This page organizes papers related to artificial intelligence published around the world. This page is summarized using Google Gemini and is operated on a non-profit basis. The copyright of the paper belongs to the author and the relevant institution. When sharing, simply cite the source.
Omni-Thinker: Scaling Multi-Task RL in LLMs with Hybrid Reward and Task Scheduling
Created by
Haebom
Author
Derek Li, Jiaming Zhou, Leo Maxime Brunswic, Abbas Ghaddar, Qianyi Sun, Liheng Ma, Yu Luo, Dong Li, Mark Coates, Jianye Hao, Yingxue Zhang
Omni-Thinker: BWT-Aware Scheduling and Hybrid Supervision for Scaling RL-Based Post-Training toward General-Purpose LLMs
Outline
This paper presents research to develop a large-scale language model (LLM) capable of both structured inference and open-ended generation.
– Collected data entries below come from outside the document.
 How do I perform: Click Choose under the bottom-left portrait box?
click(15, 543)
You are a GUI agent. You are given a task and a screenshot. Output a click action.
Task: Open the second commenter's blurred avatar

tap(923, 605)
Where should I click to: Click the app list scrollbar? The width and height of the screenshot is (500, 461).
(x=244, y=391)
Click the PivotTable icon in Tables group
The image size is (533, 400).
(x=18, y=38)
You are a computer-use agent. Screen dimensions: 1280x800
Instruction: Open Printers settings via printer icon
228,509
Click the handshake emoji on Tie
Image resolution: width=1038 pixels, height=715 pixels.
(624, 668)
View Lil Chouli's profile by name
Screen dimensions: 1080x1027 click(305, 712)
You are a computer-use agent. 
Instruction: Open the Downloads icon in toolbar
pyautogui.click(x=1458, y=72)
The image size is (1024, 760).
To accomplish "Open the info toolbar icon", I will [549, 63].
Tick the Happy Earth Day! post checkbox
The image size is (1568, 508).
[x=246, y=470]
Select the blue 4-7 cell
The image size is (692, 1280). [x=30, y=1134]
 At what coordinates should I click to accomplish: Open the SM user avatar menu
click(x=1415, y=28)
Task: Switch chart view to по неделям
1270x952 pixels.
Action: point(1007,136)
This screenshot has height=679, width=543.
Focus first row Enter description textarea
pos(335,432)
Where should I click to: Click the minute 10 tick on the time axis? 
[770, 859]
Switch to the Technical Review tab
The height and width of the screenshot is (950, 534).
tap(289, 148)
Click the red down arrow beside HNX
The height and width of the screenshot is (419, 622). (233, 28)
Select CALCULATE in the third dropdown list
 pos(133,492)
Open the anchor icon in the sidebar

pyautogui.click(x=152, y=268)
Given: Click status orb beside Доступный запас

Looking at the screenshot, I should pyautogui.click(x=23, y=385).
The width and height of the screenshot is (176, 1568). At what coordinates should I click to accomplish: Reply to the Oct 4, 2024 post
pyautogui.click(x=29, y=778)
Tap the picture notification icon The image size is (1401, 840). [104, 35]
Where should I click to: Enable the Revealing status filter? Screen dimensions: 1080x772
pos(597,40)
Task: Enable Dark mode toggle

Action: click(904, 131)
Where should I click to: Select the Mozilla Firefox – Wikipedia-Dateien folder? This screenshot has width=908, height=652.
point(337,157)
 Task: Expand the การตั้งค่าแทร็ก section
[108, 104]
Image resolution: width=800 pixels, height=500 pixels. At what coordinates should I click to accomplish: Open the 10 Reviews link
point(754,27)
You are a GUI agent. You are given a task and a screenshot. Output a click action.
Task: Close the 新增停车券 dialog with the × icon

Omni-Thinker is an integrated reinforcement learning (RL) framework that extends LLM across diverse tasks by combining hybrid rewards and back-transfer-guided scheduling. Hybrid rewards integrate rule-based verifiable signals with preference-based evaluations from LLM-as-a-Judge, enabling learning in both deterministic and subjective domains. The scheduler reduces forgetting and improves multi-task performance by arranging tasks based on back-transfer accuracy (BWT). Experiments across four domains demonstrate a 6.2% improvement over joint training and a 12.4% improvement over model merging. Furthermore, we demonstrate that simple assumptions about back-transfer accuracy provide accurate predictions of curriculum outcomes, and that entropy dynamics account for variance due to generative tasks.
Takeaways, Limitations
•
Takeaways:
◦
Improving RL-based LLM follow-up learning with hybrid reward and BWT-based scheduling.
◦
Contributes to improving the performance of LLM across a variety of tasks.
◦
Emphasizes the importance of scheduling using BWT.
◦
Predicting curriculum outcomes and suggesting the possibility of explaining the entropy dynamics of generative work.
•
Limitations:
◦
There is no specific mention of Limitations in the paper.